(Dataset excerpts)
*** Begin section ***

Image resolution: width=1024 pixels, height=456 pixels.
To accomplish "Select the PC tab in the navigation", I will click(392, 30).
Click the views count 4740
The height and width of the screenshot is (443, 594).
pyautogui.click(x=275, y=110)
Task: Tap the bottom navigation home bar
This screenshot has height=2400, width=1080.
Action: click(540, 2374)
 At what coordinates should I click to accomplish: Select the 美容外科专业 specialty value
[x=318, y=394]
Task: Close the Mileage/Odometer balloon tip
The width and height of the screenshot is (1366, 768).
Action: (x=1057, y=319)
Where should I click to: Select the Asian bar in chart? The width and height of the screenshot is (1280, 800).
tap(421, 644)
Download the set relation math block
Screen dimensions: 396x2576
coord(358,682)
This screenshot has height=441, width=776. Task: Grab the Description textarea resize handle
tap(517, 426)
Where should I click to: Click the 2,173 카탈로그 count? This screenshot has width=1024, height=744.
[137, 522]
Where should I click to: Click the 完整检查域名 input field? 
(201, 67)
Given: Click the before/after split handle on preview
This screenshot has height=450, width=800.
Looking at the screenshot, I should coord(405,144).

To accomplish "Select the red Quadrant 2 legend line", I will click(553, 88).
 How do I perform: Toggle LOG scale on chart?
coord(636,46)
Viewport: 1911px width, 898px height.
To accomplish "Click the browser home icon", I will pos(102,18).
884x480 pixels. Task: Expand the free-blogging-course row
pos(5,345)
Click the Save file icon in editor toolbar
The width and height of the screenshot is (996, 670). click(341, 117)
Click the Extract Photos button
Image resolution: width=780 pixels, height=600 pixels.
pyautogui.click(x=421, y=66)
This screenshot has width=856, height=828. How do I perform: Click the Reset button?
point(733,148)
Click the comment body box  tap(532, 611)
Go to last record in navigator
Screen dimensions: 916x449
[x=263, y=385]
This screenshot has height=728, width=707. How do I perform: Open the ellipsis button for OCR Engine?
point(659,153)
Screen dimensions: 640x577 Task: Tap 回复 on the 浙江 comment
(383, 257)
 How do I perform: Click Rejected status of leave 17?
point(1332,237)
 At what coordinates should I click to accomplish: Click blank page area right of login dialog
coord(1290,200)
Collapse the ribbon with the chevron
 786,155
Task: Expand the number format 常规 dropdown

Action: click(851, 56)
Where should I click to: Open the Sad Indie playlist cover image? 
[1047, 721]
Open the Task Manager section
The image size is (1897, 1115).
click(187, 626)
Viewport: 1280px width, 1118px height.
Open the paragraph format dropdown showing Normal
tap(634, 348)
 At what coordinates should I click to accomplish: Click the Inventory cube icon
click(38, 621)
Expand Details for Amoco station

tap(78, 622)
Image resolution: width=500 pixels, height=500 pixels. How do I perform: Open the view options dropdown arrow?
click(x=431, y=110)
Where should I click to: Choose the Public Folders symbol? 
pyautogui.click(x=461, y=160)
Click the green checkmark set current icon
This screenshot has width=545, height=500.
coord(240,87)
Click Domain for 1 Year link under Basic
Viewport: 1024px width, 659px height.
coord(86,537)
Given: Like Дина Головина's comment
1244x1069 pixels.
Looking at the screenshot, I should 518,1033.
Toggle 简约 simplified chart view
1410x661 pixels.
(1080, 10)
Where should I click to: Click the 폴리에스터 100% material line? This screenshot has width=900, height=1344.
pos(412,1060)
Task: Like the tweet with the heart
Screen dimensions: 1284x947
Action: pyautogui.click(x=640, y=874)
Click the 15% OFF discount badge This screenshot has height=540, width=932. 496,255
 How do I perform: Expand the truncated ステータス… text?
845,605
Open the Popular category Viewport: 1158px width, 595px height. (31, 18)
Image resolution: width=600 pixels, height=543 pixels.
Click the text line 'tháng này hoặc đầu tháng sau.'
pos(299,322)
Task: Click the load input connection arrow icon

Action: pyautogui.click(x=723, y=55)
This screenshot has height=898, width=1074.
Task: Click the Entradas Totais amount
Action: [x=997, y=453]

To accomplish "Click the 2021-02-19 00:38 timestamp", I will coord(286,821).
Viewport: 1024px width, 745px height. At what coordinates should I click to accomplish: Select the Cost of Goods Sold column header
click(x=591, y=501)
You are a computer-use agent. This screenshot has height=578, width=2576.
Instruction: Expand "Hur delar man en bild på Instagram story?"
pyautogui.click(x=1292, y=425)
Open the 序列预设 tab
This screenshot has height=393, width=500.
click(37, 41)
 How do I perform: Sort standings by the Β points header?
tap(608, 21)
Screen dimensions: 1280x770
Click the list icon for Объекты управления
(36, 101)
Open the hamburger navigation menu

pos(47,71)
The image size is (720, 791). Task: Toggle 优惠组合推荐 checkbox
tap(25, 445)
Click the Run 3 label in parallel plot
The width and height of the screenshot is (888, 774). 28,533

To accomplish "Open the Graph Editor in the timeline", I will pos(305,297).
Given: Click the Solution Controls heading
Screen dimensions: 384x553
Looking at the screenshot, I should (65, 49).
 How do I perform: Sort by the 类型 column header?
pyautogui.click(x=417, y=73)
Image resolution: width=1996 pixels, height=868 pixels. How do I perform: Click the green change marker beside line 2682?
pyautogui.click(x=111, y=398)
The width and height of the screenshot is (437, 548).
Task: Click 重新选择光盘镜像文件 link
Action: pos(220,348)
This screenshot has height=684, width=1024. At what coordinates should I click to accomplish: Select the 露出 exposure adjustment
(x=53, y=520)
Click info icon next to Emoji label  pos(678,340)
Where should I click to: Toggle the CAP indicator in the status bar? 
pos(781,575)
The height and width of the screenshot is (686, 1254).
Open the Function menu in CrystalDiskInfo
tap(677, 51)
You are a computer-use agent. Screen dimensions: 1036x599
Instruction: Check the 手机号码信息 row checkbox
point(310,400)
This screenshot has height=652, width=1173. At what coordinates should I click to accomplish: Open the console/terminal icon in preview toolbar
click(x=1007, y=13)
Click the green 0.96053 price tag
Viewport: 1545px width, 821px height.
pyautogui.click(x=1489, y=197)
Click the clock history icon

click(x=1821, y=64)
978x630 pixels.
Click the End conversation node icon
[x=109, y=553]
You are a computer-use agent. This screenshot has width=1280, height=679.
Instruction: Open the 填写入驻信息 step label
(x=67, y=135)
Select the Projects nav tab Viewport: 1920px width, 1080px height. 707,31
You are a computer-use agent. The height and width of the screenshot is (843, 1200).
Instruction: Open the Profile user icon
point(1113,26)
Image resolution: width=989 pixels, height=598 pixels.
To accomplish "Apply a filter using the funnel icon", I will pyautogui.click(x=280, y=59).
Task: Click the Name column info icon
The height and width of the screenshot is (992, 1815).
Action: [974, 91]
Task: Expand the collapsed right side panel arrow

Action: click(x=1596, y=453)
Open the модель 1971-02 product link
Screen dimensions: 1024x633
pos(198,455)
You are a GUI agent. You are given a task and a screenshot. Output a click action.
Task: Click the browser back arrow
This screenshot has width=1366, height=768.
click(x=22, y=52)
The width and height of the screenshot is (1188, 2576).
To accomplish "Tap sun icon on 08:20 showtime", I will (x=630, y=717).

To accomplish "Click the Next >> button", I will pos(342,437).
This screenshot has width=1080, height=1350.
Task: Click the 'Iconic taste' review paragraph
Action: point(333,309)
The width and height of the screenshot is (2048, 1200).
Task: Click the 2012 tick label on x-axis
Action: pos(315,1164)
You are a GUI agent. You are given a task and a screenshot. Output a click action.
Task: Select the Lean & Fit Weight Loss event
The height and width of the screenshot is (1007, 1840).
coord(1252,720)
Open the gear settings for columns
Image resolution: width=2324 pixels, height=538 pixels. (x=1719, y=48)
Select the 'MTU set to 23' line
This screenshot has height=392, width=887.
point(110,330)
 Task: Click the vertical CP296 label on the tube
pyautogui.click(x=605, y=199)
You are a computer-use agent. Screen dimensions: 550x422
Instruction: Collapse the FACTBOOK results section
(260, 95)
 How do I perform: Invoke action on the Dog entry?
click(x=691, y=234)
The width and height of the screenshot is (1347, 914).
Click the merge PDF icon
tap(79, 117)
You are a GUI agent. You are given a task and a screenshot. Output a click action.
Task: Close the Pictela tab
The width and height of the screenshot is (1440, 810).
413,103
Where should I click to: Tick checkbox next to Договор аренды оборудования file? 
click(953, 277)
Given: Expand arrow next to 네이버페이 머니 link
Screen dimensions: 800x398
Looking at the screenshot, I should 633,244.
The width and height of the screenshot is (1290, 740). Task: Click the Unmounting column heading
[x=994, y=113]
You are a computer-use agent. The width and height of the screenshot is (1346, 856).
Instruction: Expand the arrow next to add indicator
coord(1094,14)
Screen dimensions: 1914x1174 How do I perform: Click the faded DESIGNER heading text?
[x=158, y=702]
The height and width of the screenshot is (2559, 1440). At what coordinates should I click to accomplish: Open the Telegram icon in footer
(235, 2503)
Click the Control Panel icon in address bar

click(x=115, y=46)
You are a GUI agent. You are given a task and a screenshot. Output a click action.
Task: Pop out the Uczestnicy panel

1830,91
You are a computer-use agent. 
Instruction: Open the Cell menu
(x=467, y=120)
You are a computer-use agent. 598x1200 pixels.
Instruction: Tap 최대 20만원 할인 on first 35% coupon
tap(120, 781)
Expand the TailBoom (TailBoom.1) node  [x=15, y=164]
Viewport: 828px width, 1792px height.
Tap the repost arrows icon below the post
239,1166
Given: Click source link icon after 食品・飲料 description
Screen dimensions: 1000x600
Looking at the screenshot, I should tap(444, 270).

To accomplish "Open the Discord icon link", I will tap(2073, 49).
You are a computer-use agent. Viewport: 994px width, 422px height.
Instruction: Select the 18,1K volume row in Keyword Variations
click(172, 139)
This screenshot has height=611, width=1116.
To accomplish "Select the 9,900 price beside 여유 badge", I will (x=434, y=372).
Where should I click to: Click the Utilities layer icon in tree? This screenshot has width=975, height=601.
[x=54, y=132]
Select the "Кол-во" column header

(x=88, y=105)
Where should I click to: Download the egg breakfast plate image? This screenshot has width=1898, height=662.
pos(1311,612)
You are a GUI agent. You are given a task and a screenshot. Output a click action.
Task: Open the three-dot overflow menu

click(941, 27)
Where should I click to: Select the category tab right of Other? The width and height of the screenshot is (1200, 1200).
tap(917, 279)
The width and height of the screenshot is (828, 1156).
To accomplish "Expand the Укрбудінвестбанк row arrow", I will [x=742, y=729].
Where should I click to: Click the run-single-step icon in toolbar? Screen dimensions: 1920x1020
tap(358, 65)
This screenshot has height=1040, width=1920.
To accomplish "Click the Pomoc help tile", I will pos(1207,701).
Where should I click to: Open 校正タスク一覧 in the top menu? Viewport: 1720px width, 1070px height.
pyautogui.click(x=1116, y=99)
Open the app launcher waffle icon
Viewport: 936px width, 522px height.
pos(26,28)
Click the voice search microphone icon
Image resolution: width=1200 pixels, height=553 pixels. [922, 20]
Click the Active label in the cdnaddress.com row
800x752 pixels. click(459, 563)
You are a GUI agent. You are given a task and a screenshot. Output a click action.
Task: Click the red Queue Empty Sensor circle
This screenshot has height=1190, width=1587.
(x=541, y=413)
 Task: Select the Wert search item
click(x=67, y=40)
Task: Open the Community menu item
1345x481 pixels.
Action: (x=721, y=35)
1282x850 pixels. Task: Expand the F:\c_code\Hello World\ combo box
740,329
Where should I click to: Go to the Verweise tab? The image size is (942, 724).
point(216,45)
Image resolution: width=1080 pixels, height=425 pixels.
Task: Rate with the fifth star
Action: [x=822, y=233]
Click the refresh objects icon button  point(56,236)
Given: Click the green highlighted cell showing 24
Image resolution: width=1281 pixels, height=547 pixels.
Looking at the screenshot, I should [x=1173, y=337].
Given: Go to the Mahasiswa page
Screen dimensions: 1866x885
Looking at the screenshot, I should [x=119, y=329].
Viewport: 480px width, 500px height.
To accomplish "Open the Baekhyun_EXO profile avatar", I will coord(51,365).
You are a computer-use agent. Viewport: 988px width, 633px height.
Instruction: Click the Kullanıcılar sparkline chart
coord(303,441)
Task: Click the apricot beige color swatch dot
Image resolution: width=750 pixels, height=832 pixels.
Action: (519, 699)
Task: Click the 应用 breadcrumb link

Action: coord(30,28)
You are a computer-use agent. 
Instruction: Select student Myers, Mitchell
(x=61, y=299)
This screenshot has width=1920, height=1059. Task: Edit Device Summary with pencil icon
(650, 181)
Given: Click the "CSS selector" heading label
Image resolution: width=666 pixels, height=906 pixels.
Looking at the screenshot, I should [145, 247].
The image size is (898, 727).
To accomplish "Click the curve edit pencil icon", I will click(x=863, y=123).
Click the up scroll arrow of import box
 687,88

*** End section ***

== Aim of the task ==
How many lines in the data above contain the string "computer"? Reply with only the number.

== Response to this task ==
11